# To bulk or not to bulk?



## RMD (Dec 17, 2013)

Ok, I've been training seriously for about 1 1/2 years now ima natty! I Use to train on an off growing up but nothing serious. I have always been after that lean muscular look some may say the beach body look lol yes don't bully me I'm just being honest. I know I have not trained long enough to learn from my mistakes but I have tried to bulk (which had worked) I went from 70kg to about 86kg in about 6 months. But as I wasn't shredded to begin with (I was about 20% bf to begin with) I only made my body fat percentage worse. I then decided it was time to cut so I went onto a timed carbing diet and lost a lot of weight but unfortunately a lot of muscle aswell. To be fair I probably wasn't big enough to cut but while I had my girl in the missionary position my stomach started to make an appearances which wasn't too pleasant lol! So I dropped to 76kg which I am at the moment. I'm still eating pretty clean only eating carbs after I train but my issue now is I feel very slim in t shirts and lost my pump.

I would like some advice nutritionally about gaining muscle while losing body fat. Am I right to say that I should be eating my maintenance to do this? And if I had low glycogenic carbs with every meal an cut sugars and salt out of my diet would I still be able to lose fat and gain muscle if I was eating the right calories?

What should I be doing nutritionally and training wise to accomplish this? Is this impossible being a natty?

Here's my stats

Age: 24

Height: 5'8

Weight: 76kg

Body fat: 16% (I think)

Diet: Time carbing

Strength wise I've always been ok.

Chest: 120kg 1RM

Squats: 120kg

Deadlift: 160kg

Rows: 100kg


----------



## 38945 (Nov 23, 2013)

Good lifts so far mate.

Not much I can add on the diet though, your leaner than me lol


----------



## RMD (Dec 17, 2013)

Lol I think my issue is training in a gym full of juicers  I just feel like I ain't getting anywer!


----------



## DiscSupps (Oct 26, 2012)

Not impossible and can be done! Need to work out how many calories you need to have to build lean muscle. As long as you eat clean you will keep body fat low. Most times if you have been eating whatever you like then by keeping it clean for 3-4 weeks should shift some body fat!

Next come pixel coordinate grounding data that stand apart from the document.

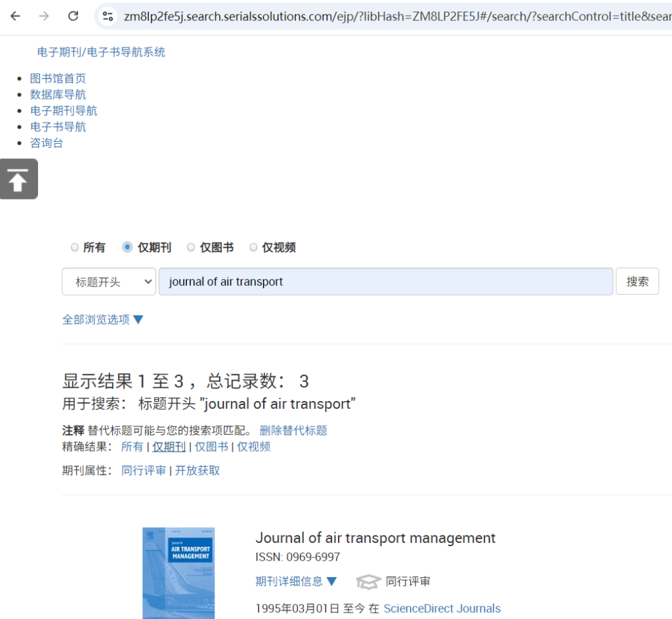Select the 仅期刊 radio button

127,247
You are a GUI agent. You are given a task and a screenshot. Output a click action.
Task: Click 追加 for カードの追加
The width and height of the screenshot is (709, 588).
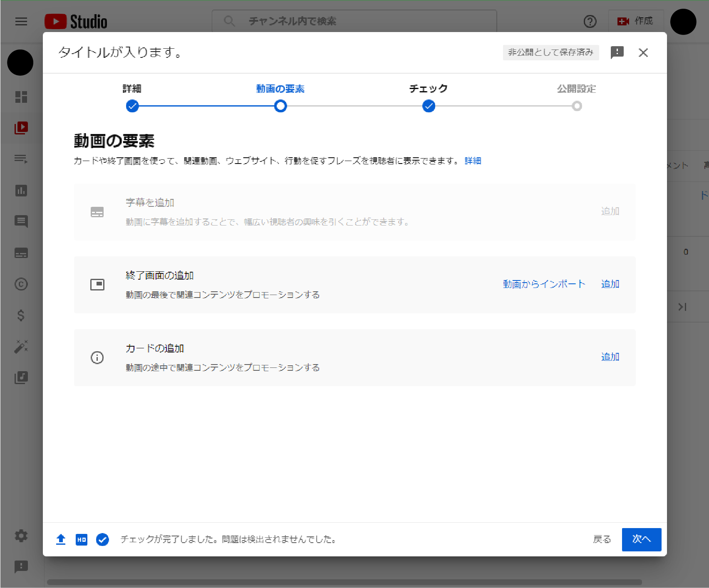(610, 357)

Training wise... Different methods can be used to achieve a lean physique. Depending on how your body responds to the training is a big factor though. So, just because one style of training works for one type of person doesn't mean it will work for you and vice versa. However, trial different routines, use 5x5, TUT, volume training, DTP etc etc! See what works best for you and give yourself enough time to see results....

Eating is just as important as training. So really pay attention to what you eat. If you have a fast metabolism make sure you are watching the carbohydrates you eat because the quicker you burn it the more you are going to need, especially when you start packing on more muscle. Your body is going to need more calories to sustain your physique.

Don't worry about the other guys in the gym, natty or not you can achieve it and usually the guys in those sorts of places are good people and will help you out!! Keep going brotha  Scott


----------



## Flaxmans (Apr 1, 2013)

RMD said:


> Lol I think my issue is training in a gym full of juicers  I just feel like I ain't getting anywer!


There's only 1 thing then mate . . . Start juicing


----------



## RMD (Dec 17, 2013)

Lol in good time! Not sure if it would effect but trying for a baby at the mo, don't wanna risk anything


----------



## Boshlop (Apr 1, 2012)

16% is pretty much the worst % to decide on... its not fat but its not cut. i reckon cutting would be a good idea though, since your trying for a baby you are going to be under a tonne of will power when it does happen to keep a diet down so it would be the perfect opportunity to bulk up and eat more relaxing foods. nout worse for a strict diet than a woman/life stressing you


----------



## Flaxmans (Apr 1, 2013)

Kids are so last year where as test an tren are the sh*t right now. About loosin fat and gainin muscle I personally can't do it either not figured out the right combo or more than likely it takes to long an I give up


----------



## FelonE1 (Dec 23, 2013)

RMD said:


> Ok, I've been training seriously for about 1 1/2 years now ima natty! I Use to train on an off growing up but nothing serious. I have always been after that lean muscular look some may say the beach body look lol yes don't bully me I'm just being honest. I know I have not trained long enough to learn from my mistakes but I have tried to bulk (which had worked) I went from 70kg to about 86kg in about 6 months. But as I wasn't shredded to begin with (I was about 20% bf to begin with) I only made my body fat percentage worse. I then decided it was time to cut so I went onto a timed carbing diet and lost a lot of weight but unfortunately a lot of muscle aswell. To be fair I probably wasn't big enough to cut but while I had my girl in the missionary position my stomach started to make an appearances which wasn't too pleasant lol! So I dropped to 76kg which I am at the moment. I'm still eating pretty clean only eating carbs after I train but my issue now is I feel very slim in t shirts and lost my pump.
> 
> I would like some advice nutritionally about gaining muscle while losing body fat. Am I right to say that I should be eating my maintenance to do this? And if I had low glycogenic carbs with every meal an cut sugars and salt out of my diet would I still be able to lose fat and gain muscle if I was eating the right calories?
> 
> ...


You're gonna have the same problem as me being a natty mate.When I cut I seem to shrink too much,when I bulk I seem to put on too much fat.The only way I think if you're going to stay natty is to cut(-500 calories e.g)then do a slooow lean bulk.It will take a long time though(which is why I'll be doing my first cycle soon)lol


----------



## RMD (Dec 17, 2013)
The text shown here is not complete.